Toma Mladenov Grattan Puxon Jasmina Ahmetai and Mr Rishi (600px * 450px)

After the petition had been handed in, MEP James Carver called on politicians from other parties who were sympathetic to the plight of Gypsies, Roma and Travellers to join him in forming a cross-party group of MP’s and MEP’s to challenge the current Government policy and the new definition change law.

The letter from James Carver MEP to the Prime Minister – seen by The Travellers’ Times – reads as follows:

“Dear Prime Minister

I write to you today on the occasion of Roma Nation Day, which is widely celebrated around the globe and enjoys the recognition of many international institutions.

The Romani community, of which I am a member, have lived in the United Kingdom for many centuries, but always on the margins of society. Today my community faces increased difficulties which have been further exacerbated by recent changes in planning legislation redefining the legal personality of a Traveller.

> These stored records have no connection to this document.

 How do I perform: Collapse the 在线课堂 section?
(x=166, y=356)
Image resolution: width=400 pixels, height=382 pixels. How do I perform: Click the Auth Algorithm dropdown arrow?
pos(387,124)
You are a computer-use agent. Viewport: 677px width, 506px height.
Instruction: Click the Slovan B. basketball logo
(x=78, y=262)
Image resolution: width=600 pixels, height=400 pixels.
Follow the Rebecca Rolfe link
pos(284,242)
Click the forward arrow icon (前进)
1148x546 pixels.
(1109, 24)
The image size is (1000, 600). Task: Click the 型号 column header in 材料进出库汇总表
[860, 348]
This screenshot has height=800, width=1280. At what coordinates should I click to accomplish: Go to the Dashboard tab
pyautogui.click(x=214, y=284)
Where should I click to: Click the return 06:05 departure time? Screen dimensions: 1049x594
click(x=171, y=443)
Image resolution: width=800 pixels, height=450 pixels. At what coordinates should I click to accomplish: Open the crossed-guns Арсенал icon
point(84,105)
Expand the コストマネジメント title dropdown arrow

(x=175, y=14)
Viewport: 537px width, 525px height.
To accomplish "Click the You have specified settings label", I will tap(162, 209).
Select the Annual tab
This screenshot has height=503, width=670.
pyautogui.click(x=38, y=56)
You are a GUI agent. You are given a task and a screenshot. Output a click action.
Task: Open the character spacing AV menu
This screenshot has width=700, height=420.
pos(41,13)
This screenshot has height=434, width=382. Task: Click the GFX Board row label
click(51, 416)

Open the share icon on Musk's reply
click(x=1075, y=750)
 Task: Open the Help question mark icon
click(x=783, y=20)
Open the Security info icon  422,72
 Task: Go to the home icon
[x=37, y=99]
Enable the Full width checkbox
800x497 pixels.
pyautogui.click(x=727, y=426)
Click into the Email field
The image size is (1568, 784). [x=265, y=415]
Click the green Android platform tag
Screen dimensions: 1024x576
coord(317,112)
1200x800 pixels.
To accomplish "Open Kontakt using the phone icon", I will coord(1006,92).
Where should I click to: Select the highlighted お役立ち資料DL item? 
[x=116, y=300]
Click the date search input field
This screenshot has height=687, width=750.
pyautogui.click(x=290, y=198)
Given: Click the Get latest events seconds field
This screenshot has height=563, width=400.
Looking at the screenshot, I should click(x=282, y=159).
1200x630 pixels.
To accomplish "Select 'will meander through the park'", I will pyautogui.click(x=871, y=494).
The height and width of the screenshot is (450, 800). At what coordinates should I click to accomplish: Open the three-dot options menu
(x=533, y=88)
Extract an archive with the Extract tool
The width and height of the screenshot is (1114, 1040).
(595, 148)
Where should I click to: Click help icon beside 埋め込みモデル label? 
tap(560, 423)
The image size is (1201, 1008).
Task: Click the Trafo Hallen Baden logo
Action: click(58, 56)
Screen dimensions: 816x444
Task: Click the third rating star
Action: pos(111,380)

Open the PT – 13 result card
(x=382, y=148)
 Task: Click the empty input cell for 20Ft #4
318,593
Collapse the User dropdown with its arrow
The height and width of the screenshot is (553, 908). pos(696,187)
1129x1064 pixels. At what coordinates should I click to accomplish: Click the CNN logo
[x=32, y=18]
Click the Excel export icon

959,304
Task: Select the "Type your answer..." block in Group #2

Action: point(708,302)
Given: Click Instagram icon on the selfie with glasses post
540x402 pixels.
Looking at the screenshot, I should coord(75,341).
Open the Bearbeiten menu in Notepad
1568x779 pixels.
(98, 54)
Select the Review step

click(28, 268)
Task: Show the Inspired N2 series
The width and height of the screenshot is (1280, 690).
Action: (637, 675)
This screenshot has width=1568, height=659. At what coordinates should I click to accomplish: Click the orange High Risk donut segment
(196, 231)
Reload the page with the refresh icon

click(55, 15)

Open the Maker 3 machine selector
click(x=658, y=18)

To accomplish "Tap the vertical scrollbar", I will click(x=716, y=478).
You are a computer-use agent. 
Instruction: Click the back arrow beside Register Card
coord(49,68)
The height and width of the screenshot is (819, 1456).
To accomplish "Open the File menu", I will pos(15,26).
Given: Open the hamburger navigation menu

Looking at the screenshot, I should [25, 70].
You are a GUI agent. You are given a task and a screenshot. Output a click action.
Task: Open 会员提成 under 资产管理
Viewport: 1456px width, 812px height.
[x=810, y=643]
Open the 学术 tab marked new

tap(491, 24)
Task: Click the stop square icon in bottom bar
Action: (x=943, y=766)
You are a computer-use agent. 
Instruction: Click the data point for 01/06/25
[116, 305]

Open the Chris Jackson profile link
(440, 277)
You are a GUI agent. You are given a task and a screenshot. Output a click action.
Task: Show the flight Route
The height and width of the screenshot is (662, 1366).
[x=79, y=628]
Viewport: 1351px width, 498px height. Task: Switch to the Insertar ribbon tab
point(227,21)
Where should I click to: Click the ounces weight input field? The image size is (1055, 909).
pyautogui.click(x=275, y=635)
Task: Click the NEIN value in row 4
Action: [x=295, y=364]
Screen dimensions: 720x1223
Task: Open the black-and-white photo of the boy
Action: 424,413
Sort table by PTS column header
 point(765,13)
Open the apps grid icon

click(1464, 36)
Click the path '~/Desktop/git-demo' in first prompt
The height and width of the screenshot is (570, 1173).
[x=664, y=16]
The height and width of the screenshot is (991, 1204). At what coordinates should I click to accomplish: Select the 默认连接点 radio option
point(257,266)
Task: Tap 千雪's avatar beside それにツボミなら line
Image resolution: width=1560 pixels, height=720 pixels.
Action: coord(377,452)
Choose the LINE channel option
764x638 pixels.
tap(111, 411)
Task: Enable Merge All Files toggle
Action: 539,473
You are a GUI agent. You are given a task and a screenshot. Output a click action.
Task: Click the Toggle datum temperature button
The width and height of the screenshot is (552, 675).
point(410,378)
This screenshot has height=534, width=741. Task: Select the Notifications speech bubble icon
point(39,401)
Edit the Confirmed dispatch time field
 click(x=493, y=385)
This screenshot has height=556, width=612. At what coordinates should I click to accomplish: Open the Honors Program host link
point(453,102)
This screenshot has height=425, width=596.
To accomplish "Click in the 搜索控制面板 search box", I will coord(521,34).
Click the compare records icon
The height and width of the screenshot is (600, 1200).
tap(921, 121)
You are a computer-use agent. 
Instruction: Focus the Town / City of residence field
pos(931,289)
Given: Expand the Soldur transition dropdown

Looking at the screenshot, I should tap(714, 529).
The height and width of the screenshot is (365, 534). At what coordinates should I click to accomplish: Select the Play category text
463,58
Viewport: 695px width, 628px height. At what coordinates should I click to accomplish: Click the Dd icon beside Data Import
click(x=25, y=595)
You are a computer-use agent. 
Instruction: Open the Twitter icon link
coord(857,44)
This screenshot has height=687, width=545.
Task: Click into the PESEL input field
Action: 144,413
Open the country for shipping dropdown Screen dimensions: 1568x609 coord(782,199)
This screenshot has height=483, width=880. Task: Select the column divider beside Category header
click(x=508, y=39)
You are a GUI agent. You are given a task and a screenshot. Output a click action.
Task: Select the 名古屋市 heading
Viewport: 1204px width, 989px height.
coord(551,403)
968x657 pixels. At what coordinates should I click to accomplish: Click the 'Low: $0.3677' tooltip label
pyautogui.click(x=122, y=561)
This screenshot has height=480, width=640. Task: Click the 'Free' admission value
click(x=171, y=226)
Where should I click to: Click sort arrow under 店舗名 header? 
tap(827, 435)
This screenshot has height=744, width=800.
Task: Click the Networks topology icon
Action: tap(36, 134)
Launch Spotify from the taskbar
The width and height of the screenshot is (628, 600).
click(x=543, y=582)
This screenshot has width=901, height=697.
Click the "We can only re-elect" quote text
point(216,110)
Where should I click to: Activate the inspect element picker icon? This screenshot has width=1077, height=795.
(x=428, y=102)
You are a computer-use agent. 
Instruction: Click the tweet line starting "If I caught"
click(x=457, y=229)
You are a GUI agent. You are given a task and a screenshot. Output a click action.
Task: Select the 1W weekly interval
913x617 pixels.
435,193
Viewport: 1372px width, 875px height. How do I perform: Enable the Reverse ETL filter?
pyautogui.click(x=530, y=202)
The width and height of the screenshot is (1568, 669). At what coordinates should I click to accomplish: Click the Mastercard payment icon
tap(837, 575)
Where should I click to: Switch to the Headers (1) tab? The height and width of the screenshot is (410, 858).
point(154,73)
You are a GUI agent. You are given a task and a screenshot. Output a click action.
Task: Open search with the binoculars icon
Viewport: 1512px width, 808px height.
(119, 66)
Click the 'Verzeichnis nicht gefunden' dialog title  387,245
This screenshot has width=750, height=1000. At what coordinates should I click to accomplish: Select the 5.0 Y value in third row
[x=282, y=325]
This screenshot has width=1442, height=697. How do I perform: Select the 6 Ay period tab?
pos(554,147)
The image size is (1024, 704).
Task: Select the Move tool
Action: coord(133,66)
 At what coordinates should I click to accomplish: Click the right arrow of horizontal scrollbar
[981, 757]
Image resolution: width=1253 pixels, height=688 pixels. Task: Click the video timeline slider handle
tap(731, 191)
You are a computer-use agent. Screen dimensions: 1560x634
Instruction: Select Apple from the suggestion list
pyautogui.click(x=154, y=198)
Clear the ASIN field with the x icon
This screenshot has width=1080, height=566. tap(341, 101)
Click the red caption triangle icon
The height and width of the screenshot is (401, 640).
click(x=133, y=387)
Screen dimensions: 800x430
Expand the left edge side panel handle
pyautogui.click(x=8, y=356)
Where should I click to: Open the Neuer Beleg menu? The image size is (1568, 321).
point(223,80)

Part of the remedy for better understanding the issues facing my community would, I respectfully suggest, be better representation and consultation between Romani organisations and the (Department for Communities and Local Government).  Accordingly, I ask that representatives of the Gypsy Council (which has its 50th jubilee this year), and other such organisations, be properly consulted on such matters.

Separately, I urge you to consider the appointment of one or more Roma to the Holocaust Commission, which you initiated. Our absence from membership, despite the Nazi genocide that cost some 500,000 Romani lives, is felt and perceived to be another instance of marginalisation and exclusion, yet one easily put right by such acknowledgement.

Lastly, a meeting with yourself, (or at ministerial level with the DCLG or DE), would be much appreciated, as a beginning to help dispel prejudices under which the community has so long suffered.”